As a participant in Capitalism, which is the only game in town, it is better to regard yourself as playing a game rather than conducting asymmetrical warfare. The paradigm of gaming means you choose your opponent wisely and play when it suits you. If you lose, its only a game (sucker).

Why do people hate large organisations so much anyway?  Perhaps there’s a limit to the amount of ‘putting you on hold’ people can take, even with Vivaldi in the background. It is very difficult, even for an able -bodied, able-minded person, to penetrate the ‘choice architecture’ that creates a force field around organisations. How difficult must it be for a person with impaired abilities to deal with ordinary issues like trying to minimise energy costs?
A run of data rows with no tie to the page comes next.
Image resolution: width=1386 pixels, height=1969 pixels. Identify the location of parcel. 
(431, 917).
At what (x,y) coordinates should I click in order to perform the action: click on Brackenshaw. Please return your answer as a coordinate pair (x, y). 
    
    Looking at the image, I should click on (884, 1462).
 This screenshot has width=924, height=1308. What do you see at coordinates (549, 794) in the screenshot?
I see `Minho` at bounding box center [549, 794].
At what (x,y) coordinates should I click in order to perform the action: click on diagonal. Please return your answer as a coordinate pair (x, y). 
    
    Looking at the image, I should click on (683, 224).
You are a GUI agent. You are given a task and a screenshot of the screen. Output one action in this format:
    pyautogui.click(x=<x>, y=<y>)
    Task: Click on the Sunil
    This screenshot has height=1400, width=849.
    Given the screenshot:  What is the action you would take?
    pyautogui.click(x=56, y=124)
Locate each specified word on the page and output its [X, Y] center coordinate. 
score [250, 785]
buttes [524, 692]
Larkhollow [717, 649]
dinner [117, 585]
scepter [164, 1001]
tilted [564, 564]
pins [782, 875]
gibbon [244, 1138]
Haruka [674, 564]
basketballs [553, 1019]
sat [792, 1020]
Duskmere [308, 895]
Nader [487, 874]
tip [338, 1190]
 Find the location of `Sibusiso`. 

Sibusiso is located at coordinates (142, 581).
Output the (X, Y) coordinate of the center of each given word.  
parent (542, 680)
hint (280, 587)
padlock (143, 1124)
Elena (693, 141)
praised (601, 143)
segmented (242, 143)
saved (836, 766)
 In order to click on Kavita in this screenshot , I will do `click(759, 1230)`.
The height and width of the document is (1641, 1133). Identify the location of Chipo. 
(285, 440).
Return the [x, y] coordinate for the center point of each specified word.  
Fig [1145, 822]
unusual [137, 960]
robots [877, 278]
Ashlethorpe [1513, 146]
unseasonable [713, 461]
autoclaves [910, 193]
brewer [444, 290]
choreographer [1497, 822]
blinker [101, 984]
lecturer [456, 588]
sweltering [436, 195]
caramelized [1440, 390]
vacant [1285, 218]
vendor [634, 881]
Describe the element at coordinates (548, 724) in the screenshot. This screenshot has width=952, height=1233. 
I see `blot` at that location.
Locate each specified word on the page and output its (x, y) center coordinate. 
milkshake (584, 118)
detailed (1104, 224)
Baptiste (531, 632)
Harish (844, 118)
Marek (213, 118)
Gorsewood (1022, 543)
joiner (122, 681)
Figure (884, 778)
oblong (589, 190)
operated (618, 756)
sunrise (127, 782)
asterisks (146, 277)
Is there such as thing a Corporate Psychiatrist? I don’t mean a psychiatrist who wears a smart suit, drives an Audi and carries a Blackberry, because there are none. No, I mean someone who can diagnose and treat ailments that affect large companies.

For instance, the power companies suddenly became incredibly unpopular and possibly evil.  Could that be seen as a kind of disease process? I have a friend who works for an energy company, who assures me the industry is not evil, not particularly profitable and not guilty of the various price-rigging allegations that are being promoted in the media. He hasn’t tried to sell me any energy yet, but I accept he might be working a long con.

My theory is that society has a certain quantity of Stigma within it, which is probably a constant total. Now that Stigma cannot legitimately be attached to disability or minorities, it has had to go somewhere, and seemingly it attaches itself to arbitrarily and lazily designated villains-de-jour, such as banks, newspapers or power companies.

If there is hope, it probably does not come in the form of EDF, but I am hoping that nuclear electricity will boil my kettle faster, so I am changing over. We are heading toward judgement day for the meter, as two giant companies slug it out in the cellar. Desmond, you could have stopped this.